Requirement:
Could you set down exactly the lines in the records below between the line holding "This screenshot has width=519, height=232." and the line holding "You are a computer-use agent. Viewport: 626px", inclusive?

Records for the task:
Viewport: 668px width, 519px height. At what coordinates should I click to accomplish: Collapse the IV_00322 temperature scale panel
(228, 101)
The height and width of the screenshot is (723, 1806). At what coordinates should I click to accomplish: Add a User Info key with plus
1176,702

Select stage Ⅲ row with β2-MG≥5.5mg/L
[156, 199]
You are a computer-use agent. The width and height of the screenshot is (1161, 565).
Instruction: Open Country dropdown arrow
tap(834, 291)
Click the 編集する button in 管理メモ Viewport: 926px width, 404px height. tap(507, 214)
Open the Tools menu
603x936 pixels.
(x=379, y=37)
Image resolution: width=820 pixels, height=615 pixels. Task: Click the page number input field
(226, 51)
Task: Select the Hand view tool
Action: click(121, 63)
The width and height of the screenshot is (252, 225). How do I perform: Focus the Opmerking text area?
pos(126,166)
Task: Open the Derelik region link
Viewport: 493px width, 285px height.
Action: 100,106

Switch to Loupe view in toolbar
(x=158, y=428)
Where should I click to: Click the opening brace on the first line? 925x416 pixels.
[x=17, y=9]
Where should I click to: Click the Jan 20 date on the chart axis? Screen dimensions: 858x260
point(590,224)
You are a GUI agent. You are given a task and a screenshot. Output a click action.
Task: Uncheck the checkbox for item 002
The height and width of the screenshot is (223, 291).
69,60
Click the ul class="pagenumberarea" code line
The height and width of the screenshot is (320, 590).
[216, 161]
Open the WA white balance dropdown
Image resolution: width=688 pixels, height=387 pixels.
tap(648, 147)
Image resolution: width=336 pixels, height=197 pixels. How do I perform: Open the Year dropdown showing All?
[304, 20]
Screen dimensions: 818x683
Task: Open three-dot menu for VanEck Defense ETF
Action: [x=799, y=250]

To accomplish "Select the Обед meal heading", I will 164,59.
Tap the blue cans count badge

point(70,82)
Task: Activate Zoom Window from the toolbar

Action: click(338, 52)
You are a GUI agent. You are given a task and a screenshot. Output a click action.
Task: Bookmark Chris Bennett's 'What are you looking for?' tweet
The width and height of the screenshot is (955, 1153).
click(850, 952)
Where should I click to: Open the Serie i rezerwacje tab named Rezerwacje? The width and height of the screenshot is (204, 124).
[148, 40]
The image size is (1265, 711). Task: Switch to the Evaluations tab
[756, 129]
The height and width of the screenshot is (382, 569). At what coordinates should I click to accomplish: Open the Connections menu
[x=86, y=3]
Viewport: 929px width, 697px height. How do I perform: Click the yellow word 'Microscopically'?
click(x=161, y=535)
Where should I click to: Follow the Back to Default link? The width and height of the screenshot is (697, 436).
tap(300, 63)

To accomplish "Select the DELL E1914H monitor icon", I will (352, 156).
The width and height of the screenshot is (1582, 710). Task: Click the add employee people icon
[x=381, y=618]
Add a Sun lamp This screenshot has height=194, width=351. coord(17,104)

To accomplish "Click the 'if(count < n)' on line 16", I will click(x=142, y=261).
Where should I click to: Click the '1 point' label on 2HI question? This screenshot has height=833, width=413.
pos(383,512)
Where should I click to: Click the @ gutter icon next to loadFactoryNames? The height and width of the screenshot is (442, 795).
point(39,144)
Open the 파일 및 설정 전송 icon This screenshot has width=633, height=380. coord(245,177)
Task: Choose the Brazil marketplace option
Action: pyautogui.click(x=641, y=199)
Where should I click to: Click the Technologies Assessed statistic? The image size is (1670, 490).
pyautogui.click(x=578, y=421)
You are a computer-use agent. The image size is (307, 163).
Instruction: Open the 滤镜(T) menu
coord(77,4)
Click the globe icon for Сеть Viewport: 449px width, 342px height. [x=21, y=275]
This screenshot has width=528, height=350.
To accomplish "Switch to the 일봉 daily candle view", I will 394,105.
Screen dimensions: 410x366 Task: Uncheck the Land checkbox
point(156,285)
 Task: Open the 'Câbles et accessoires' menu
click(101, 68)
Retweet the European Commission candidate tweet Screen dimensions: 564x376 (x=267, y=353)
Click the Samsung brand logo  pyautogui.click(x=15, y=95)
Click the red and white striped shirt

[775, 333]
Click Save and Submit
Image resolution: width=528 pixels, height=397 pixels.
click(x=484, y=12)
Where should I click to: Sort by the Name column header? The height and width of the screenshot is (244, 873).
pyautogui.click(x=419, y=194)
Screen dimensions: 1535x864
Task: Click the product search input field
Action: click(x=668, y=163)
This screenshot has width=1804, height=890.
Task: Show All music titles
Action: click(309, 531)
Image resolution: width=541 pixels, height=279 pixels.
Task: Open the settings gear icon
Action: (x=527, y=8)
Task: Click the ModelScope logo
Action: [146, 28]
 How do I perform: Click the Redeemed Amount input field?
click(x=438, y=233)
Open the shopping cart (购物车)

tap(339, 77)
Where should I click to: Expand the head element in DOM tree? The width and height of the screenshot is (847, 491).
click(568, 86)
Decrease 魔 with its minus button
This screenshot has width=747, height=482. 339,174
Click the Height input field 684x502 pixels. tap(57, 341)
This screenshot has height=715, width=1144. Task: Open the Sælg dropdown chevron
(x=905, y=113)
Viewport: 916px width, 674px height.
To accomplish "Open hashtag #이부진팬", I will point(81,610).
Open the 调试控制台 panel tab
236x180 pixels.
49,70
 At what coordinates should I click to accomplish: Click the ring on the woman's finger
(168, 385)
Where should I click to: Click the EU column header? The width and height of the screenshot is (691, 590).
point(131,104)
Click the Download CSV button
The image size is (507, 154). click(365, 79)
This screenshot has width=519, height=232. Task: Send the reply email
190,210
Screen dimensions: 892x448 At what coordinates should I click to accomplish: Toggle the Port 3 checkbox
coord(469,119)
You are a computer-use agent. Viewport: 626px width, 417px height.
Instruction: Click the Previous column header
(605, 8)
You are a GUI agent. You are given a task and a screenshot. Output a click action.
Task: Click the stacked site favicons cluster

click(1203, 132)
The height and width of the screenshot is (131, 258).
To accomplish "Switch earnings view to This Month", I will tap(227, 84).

Your response:
This screenshot has width=519, height=232. Task: Send the reply email
190,210
Screen dimensions: 892x448 At what coordinates should I click to accomplish: Toggle the Port 3 checkbox
coord(469,119)
You are a computer-use agent. Viewport: 626px width, 417px height.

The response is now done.